═════ DATA FOR REVIEW ═════

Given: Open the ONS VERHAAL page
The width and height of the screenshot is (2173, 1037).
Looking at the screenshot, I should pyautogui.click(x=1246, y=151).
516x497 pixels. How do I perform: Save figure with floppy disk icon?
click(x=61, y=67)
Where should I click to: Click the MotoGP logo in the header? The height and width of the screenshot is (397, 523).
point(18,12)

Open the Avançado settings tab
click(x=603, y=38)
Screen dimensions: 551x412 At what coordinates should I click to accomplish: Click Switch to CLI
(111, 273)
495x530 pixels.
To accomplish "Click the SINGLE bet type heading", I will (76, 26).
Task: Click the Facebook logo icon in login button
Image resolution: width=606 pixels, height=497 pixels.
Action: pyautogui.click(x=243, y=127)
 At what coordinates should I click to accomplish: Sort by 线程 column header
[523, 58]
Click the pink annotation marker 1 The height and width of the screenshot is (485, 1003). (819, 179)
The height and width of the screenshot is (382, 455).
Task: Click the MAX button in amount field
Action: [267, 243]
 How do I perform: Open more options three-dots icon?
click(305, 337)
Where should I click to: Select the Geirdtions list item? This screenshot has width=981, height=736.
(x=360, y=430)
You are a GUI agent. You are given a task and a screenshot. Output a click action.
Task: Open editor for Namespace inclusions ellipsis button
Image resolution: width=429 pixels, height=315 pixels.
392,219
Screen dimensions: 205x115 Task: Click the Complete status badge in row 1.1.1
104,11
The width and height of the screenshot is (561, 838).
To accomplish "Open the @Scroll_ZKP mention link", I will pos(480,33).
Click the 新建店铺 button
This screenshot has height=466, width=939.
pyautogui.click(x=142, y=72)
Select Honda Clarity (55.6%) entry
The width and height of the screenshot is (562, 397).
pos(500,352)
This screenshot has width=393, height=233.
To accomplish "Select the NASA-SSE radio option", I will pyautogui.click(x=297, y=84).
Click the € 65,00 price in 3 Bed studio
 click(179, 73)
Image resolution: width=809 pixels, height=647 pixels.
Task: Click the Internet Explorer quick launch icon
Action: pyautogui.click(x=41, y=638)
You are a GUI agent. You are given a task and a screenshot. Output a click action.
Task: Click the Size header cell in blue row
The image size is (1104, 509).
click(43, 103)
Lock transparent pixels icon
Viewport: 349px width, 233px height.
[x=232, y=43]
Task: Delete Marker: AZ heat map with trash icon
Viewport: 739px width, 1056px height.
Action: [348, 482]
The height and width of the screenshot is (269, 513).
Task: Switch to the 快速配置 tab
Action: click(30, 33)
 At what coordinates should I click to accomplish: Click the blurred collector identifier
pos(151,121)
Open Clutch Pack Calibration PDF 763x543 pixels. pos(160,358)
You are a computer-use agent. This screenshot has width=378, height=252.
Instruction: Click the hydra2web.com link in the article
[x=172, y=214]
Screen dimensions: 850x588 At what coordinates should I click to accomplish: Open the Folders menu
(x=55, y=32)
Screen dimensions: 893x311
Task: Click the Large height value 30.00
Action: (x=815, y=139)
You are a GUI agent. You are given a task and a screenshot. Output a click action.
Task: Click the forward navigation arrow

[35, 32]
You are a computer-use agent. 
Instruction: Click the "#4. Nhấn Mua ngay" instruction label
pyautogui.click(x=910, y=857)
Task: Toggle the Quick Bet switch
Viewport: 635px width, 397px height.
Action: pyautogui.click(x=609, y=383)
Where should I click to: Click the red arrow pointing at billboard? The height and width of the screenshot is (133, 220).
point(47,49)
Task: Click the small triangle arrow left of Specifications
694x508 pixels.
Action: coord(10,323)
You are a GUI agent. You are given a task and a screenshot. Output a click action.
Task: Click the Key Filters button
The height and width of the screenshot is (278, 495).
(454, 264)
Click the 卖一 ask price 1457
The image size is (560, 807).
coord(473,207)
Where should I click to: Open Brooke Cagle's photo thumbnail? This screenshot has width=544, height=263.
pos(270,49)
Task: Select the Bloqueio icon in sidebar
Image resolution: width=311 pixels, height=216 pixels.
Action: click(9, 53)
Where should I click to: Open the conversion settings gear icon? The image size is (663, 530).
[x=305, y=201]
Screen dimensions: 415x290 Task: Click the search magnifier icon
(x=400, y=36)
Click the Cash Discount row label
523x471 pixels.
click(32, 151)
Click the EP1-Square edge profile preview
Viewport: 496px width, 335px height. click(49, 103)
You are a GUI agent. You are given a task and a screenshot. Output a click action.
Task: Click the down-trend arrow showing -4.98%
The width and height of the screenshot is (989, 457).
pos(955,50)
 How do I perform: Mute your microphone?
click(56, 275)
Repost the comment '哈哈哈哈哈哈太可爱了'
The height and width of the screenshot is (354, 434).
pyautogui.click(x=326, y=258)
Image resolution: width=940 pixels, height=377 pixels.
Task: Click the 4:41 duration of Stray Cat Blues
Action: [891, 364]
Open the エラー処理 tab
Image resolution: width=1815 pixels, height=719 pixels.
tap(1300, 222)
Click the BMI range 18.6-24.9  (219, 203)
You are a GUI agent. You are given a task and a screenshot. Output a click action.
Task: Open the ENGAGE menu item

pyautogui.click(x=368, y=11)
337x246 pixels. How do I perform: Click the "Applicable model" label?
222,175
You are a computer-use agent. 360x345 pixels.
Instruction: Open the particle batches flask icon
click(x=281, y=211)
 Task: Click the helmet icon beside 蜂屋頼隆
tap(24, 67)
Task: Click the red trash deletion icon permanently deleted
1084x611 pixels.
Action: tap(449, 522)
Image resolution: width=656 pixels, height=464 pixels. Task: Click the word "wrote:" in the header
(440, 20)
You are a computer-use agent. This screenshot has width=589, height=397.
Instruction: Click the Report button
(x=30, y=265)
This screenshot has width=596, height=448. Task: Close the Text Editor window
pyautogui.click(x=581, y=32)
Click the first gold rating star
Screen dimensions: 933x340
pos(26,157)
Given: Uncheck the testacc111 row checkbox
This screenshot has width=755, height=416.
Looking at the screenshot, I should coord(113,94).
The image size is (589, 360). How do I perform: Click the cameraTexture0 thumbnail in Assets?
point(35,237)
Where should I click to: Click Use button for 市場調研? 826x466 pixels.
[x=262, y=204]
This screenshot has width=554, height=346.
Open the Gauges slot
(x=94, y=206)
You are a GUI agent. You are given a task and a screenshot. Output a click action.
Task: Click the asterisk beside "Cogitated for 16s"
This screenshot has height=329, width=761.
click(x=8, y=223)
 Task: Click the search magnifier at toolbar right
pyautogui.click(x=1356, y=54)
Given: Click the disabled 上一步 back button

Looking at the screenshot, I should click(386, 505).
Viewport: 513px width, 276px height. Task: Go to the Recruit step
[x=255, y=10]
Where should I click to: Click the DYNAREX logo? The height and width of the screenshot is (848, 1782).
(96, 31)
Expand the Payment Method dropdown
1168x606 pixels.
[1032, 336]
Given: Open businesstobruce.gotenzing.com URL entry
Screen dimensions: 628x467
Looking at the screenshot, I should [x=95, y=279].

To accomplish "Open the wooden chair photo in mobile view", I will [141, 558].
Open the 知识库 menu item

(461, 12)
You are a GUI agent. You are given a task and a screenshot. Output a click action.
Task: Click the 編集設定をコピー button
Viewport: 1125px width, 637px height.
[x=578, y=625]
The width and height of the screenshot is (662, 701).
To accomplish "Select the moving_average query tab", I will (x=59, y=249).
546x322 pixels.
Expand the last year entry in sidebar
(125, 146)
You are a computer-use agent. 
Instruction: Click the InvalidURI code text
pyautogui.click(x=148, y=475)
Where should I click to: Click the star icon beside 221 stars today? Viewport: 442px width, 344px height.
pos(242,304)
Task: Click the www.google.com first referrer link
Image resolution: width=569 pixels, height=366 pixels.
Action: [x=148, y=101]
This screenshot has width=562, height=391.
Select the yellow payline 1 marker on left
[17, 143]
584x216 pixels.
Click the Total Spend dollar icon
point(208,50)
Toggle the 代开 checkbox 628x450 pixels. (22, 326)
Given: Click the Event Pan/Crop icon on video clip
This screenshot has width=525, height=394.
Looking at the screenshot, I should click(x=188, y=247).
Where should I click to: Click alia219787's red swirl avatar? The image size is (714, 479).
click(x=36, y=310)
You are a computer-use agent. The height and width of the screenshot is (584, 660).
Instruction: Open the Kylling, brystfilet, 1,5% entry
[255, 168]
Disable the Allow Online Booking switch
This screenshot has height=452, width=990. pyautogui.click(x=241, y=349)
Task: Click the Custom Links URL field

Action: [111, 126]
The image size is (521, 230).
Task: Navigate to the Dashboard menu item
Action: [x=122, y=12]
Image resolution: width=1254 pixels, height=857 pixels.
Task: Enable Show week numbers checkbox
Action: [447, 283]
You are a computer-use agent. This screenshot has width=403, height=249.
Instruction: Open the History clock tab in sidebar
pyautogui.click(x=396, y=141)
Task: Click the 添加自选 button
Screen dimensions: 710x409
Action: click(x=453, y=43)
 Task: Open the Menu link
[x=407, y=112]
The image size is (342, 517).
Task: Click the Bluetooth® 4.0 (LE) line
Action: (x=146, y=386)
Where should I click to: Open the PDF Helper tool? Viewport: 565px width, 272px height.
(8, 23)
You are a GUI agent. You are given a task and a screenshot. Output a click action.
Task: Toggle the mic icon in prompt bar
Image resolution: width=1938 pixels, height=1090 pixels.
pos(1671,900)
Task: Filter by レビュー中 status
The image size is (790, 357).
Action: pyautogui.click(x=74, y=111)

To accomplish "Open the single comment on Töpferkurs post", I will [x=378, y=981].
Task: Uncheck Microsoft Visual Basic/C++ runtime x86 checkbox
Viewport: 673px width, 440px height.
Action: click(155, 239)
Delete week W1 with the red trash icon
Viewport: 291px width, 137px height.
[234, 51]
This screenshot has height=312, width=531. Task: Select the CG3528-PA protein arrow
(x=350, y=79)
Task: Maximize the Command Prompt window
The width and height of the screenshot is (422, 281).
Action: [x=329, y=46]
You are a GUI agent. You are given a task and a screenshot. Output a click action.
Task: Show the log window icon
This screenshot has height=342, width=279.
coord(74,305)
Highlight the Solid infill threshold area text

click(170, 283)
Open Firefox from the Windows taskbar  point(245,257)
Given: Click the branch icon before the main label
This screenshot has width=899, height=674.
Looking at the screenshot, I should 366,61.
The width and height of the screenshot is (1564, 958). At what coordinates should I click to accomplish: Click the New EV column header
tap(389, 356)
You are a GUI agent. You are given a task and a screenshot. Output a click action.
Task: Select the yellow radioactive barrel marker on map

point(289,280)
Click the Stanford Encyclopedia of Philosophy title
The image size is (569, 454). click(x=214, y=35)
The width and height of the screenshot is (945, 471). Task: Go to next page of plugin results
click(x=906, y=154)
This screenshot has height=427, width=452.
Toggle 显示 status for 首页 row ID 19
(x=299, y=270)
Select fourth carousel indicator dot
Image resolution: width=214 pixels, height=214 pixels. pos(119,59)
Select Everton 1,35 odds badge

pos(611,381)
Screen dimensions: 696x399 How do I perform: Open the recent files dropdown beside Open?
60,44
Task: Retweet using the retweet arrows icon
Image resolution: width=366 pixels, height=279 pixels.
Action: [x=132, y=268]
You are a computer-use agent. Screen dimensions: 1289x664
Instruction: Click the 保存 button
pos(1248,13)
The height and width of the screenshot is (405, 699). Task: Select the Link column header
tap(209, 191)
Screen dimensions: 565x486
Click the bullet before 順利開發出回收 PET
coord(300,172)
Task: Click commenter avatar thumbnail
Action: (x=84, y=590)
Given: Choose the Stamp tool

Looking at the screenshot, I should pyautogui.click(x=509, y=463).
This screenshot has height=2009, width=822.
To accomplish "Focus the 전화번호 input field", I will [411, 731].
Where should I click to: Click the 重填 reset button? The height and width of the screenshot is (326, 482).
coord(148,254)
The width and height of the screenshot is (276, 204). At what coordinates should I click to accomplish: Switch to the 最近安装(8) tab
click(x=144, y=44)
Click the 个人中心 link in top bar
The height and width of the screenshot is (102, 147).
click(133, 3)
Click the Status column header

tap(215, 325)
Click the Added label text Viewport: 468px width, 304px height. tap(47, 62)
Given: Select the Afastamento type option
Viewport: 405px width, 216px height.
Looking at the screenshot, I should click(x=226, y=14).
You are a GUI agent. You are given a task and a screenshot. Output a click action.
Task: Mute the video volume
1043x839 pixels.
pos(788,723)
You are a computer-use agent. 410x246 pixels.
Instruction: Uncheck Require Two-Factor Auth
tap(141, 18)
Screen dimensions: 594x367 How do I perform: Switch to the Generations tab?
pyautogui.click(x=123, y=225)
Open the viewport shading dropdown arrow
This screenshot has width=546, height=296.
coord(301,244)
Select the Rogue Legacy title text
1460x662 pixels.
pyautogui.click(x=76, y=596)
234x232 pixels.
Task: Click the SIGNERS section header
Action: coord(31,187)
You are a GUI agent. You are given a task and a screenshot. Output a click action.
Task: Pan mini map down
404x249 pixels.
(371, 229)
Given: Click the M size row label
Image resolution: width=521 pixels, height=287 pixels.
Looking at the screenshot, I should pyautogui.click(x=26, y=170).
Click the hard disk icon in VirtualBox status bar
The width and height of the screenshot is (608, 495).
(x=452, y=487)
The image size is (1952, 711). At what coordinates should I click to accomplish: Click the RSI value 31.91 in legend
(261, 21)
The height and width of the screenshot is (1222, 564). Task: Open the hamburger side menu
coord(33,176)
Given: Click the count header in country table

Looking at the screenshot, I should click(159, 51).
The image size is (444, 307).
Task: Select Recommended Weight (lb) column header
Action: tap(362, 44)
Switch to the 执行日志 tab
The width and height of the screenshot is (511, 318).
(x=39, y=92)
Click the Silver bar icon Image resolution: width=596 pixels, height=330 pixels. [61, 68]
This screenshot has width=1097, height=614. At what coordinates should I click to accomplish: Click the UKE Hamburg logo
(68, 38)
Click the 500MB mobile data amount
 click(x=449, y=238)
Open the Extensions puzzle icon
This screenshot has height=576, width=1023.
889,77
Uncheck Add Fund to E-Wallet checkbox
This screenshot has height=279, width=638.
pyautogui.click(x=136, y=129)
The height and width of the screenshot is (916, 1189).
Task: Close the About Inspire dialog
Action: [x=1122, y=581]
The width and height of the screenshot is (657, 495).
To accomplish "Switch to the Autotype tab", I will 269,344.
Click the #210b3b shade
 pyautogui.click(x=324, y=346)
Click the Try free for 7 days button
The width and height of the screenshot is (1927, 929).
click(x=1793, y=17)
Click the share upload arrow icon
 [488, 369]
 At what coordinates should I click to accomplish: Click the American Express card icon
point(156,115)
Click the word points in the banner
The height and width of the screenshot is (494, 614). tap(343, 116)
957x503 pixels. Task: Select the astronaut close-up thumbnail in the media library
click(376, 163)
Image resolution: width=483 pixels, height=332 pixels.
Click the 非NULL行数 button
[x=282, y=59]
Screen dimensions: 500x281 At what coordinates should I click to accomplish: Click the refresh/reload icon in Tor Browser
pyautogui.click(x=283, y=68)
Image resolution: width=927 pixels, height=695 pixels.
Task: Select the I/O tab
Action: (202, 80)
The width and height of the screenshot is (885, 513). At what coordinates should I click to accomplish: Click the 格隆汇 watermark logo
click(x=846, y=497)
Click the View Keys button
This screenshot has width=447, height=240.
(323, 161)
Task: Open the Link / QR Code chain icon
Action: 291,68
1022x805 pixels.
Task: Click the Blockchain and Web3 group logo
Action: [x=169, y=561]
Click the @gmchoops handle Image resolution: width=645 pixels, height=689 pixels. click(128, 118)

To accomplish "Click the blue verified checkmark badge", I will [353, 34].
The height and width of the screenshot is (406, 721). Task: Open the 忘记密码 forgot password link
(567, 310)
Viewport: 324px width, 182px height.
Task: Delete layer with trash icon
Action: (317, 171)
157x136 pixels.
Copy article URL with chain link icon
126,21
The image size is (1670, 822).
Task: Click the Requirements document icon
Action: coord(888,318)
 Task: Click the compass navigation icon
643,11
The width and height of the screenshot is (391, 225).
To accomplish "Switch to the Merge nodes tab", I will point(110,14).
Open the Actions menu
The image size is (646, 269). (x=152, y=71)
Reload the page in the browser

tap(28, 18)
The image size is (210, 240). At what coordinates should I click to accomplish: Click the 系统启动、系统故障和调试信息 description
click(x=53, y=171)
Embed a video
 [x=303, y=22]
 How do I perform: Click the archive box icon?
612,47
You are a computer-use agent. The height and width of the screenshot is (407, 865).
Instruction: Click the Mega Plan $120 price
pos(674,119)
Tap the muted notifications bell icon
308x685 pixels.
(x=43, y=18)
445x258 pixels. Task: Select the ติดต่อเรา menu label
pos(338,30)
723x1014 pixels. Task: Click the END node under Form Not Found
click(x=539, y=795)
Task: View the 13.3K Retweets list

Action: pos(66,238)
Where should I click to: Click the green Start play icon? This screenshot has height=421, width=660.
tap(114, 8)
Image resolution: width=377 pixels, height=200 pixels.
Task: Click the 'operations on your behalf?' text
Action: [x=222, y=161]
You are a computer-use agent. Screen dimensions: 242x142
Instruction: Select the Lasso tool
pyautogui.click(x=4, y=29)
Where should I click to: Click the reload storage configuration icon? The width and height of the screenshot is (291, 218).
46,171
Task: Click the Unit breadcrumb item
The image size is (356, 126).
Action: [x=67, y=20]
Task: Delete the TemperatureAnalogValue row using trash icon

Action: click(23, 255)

═════

▶ _WHAT YOU WILL DO_
The exact lines of the material above starting at the one that contains "Task: Open the Menu link" and ending at the one that contains "Task: Filter by レビュー中 status" are what to retype; leave out everything else.

▶ _ANSWER SPACE_
 Task: Open the Menu link
[x=407, y=112]
The image size is (342, 517).
Task: Click the Bluetooth® 4.0 (LE) line
Action: (x=146, y=386)
Where should I click to: Open the PDF Helper tool? Viewport: 565px width, 272px height.
(8, 23)
You are a GUI agent. You are given a task and a screenshot. Output a click action.
Task: Toggle the mic icon in prompt bar
Image resolution: width=1938 pixels, height=1090 pixels.
pos(1671,900)
Task: Filter by レビュー中 status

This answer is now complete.